Many auto accidents occur because motorists disregard the law and run red lights on Illinois roads. These incidents are often some of the deadliest and most damaging collisions that occur in the state. So it may seem surprising that as of this year, motorcycle laws and bike laws change to allow riders to ignore red lights in certain situations.
Last year, Illinois lawmakers passed legislation which permitted operators of bicycles and motorcycles to proceed through red lights if it became apparent that their two-wheelers were too light to trigger the sensors that are buried at roadway junctions.
These sensors notify the traffic signals that a vehicle is waiting to pass through the intersection. Before this law, these individuals were sometimes forced to either break the law or wait for a passenger vehicle to come along and “trip” the sensors.The law reads that…

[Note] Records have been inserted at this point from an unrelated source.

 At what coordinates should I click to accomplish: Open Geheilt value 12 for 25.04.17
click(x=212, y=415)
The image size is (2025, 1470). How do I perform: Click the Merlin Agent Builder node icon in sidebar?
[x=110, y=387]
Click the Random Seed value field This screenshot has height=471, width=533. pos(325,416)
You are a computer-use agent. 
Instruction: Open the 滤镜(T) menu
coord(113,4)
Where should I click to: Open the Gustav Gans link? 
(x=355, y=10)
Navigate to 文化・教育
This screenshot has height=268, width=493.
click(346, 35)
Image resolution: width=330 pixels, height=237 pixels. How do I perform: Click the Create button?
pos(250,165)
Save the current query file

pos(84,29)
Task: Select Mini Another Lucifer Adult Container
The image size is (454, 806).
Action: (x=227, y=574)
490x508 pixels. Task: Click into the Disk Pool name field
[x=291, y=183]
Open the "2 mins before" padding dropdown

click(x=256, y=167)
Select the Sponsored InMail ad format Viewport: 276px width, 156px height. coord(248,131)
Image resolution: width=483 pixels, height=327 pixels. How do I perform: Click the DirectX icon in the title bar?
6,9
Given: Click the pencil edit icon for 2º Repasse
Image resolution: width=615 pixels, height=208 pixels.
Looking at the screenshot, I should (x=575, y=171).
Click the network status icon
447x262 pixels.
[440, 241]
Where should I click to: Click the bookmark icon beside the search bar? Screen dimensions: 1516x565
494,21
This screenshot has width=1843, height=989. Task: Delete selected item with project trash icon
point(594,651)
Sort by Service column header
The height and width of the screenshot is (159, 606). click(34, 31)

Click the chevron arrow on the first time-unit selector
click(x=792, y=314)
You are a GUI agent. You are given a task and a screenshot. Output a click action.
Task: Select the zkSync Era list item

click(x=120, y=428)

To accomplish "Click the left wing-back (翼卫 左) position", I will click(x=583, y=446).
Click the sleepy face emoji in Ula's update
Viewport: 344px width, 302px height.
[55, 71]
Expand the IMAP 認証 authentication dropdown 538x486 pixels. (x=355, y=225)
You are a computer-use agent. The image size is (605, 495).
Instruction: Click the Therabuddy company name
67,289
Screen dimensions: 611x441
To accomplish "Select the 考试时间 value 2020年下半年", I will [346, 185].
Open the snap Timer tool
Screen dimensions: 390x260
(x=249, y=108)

…if the bicyclist or motorcyclist waits “a reasonable amount of time” and the traffic light still does not change, he or she may proceed through the intersection if it is safe to do so.
Although a designated time period was not written into the legislation, lawmakers are saying that two minutes is a reasonable amount of time to wait in these situations. (It is also important to note that this law does not apply within the Chicago city limits.)This new law could possibly affect the outcomes of some auto accident lawsuits filed in Illinois. Whereas a motorist who runs a red light is almost always held responsible for any resulting injuries or deaths that stem from a subsequent collision, that axiom may not apply in certain situations where a bicyclist or motorcyclist runs a red light. Therefore, it may be harder to prove that a bicyclist or motorcyclist is at fault in an accident where he or she proceeds through a red light.